__WHAT TO PRODUCE__: Whenever a line in the data holds the string "computer", pull that line out.

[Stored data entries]

"""

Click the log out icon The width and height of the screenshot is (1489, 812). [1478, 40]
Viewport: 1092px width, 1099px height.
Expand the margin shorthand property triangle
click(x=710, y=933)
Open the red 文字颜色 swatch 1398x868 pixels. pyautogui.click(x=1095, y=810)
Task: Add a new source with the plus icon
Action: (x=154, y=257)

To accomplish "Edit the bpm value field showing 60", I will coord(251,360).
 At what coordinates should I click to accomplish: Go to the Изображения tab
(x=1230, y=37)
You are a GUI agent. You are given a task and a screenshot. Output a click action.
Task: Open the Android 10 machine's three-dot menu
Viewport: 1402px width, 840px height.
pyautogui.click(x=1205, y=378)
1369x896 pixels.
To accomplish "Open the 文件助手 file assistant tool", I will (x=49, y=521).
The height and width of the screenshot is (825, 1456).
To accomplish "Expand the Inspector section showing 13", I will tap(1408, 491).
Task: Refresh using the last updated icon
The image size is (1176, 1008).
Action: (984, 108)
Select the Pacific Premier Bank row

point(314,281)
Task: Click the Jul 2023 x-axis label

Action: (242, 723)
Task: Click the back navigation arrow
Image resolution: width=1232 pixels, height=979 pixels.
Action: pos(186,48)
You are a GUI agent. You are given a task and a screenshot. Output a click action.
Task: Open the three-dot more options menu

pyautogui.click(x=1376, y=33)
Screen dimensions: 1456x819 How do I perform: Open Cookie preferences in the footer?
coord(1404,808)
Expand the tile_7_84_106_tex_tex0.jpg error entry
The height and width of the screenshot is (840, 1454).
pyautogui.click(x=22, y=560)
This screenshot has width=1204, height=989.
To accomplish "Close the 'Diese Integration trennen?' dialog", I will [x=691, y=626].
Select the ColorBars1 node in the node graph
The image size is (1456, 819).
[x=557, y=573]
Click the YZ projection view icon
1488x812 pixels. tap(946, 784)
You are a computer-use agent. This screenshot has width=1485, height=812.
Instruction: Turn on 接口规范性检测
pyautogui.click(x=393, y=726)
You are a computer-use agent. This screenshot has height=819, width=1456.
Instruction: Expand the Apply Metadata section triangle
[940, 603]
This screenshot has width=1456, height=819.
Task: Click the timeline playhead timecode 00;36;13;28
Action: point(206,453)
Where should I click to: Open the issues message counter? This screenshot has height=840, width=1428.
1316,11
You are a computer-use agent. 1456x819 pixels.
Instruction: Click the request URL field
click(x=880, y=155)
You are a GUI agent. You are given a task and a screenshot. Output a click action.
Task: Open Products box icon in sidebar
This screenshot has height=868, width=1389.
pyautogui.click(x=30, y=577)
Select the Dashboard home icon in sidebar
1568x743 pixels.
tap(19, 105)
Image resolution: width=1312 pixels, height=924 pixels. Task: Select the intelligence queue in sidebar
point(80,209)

"""

__SOLVED PROBLEM__:
You are a computer-use agent. This screenshot has width=1485, height=812.
You are a computer-use agent. This screenshot has height=819, width=1456.
You are a computer-use agent. 1456x819 pixels.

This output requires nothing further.